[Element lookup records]
————
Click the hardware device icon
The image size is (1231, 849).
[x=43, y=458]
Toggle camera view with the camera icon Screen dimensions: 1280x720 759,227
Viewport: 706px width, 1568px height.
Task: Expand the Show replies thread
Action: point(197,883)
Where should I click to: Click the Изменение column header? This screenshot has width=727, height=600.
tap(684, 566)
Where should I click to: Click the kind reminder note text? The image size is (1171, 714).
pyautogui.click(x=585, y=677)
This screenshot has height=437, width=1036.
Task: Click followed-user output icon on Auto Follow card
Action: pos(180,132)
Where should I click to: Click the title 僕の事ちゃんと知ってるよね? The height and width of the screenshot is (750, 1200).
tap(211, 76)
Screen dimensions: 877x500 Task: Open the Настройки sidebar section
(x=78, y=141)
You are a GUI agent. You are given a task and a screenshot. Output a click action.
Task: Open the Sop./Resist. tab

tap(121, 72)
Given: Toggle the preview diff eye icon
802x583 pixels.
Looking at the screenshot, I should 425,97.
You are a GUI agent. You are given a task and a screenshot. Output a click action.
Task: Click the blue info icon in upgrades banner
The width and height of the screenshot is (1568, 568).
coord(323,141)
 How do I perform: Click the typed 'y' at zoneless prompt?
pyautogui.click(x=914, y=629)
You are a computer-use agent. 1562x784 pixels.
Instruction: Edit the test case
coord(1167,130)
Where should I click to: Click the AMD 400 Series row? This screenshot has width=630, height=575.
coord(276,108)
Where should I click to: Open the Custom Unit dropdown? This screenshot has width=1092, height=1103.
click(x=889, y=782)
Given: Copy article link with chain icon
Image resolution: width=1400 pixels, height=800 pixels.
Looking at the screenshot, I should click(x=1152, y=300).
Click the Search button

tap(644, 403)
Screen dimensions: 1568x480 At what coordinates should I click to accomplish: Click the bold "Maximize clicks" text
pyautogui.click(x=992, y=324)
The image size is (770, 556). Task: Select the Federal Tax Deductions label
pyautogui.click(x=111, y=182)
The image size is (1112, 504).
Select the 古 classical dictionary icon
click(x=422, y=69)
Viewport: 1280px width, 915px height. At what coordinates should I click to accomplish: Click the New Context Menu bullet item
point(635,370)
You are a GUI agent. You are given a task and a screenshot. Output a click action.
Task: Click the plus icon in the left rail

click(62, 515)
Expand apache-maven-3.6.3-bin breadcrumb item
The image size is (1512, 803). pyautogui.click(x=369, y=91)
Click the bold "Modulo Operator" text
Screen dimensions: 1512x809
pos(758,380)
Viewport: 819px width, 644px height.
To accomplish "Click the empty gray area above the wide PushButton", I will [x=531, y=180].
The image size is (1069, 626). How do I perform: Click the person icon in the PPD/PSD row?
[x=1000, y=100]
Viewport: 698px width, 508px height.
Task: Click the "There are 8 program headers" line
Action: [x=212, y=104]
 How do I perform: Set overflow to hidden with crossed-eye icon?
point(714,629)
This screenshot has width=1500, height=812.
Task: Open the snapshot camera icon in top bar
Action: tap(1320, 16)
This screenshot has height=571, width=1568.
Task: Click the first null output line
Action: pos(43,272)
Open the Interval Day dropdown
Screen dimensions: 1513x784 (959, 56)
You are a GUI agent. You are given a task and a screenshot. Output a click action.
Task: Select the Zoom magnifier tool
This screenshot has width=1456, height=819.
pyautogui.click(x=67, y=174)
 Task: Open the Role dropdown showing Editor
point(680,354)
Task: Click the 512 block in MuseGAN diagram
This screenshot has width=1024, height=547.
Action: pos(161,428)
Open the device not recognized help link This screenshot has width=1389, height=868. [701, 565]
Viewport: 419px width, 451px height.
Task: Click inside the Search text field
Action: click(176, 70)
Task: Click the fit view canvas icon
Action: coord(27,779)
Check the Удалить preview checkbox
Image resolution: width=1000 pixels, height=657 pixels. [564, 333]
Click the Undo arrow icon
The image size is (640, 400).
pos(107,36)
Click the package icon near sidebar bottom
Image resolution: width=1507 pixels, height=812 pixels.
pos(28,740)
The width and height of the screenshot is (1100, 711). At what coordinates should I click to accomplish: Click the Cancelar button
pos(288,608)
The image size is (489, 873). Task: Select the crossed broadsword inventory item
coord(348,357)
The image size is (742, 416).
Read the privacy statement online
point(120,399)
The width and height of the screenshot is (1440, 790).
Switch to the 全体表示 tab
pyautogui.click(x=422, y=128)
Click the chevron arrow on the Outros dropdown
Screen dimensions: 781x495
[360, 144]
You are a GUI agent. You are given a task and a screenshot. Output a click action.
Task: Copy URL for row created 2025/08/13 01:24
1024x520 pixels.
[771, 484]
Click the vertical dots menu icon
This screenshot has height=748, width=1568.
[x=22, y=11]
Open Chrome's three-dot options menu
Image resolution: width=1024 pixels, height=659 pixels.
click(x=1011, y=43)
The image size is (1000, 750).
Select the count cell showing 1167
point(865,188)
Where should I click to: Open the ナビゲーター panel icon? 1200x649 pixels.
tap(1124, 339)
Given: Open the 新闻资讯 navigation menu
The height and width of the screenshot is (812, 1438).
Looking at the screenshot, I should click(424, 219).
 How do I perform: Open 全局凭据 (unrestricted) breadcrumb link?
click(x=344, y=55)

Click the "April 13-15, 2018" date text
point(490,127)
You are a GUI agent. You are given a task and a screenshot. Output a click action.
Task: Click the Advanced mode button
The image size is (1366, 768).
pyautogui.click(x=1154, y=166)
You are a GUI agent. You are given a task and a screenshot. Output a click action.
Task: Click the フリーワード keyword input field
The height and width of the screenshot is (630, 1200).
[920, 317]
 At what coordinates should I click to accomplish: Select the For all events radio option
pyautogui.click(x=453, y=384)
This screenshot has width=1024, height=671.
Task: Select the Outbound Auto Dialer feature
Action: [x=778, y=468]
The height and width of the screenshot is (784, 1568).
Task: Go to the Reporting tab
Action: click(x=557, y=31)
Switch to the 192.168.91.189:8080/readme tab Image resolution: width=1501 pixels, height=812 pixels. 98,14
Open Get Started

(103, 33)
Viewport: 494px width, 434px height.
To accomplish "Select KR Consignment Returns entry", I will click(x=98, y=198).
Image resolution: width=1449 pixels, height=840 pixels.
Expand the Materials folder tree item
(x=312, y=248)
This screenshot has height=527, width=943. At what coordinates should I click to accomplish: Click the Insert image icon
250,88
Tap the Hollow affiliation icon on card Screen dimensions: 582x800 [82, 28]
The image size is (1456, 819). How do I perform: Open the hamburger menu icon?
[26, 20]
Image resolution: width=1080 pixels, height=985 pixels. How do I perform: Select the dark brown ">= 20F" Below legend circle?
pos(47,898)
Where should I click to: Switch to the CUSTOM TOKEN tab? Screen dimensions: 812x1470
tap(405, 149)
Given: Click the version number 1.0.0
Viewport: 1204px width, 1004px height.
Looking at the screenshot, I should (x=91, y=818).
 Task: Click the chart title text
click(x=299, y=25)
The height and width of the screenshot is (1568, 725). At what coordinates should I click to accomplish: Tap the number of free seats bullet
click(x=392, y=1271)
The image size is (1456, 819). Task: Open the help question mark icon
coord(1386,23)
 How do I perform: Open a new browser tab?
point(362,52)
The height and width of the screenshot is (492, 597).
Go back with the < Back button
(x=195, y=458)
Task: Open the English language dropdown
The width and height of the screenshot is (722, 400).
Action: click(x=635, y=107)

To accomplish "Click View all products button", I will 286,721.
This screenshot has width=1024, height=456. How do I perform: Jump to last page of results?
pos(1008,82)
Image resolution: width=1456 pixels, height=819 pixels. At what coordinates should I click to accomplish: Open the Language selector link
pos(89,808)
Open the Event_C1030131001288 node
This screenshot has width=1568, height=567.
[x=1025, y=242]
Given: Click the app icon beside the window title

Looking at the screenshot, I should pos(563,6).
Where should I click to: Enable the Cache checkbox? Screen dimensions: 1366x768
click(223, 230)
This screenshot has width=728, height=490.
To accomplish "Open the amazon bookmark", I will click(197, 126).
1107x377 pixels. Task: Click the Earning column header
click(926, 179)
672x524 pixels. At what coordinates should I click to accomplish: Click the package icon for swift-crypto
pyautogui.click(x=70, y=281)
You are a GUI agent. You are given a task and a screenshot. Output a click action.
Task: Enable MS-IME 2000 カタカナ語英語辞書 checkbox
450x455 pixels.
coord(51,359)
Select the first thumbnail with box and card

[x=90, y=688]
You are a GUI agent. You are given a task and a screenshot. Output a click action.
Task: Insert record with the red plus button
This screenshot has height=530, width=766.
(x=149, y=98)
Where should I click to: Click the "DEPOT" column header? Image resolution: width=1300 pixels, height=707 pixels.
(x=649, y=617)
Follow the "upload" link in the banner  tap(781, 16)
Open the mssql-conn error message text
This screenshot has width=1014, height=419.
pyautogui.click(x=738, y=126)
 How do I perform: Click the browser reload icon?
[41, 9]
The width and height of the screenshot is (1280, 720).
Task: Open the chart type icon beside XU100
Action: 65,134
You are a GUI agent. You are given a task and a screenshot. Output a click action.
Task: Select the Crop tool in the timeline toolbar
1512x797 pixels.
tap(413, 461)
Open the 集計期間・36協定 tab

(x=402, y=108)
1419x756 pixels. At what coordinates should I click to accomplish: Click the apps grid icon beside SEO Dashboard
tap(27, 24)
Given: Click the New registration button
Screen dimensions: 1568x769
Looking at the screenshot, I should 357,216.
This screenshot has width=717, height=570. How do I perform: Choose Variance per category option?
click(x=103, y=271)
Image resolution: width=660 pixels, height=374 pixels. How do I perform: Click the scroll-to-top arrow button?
————
**REQUIREMENT**
Repeat the rows verbatim, starting with the first row and stopping after the line that contains "Looking at the screenshot, I should 425,97.".

**FULL SOLUTION**
Click the hardware device icon
The image size is (1231, 849).
[x=43, y=458]
Toggle camera view with the camera icon Screen dimensions: 1280x720 759,227
Viewport: 706px width, 1568px height.
Task: Expand the Show replies thread
Action: point(197,883)
Where should I click to: Click the Изменение column header? This screenshot has width=727, height=600.
tap(684, 566)
Where should I click to: Click the kind reminder note text? The image size is (1171, 714).
pyautogui.click(x=585, y=677)
This screenshot has height=437, width=1036.
Task: Click followed-user output icon on Auto Follow card
Action: pos(180,132)
Where should I click to: Click the title 僕の事ちゃんと知ってるよね? The height and width of the screenshot is (750, 1200).
tap(211, 76)
Screen dimensions: 877x500 Task: Open the Настройки sidebar section
(x=78, y=141)
You are a GUI agent. You are given a task and a screenshot. Output a click action.
Task: Open the Sop./Resist. tab

tap(121, 72)
Given: Toggle the preview diff eye icon
802x583 pixels.
Looking at the screenshot, I should 425,97.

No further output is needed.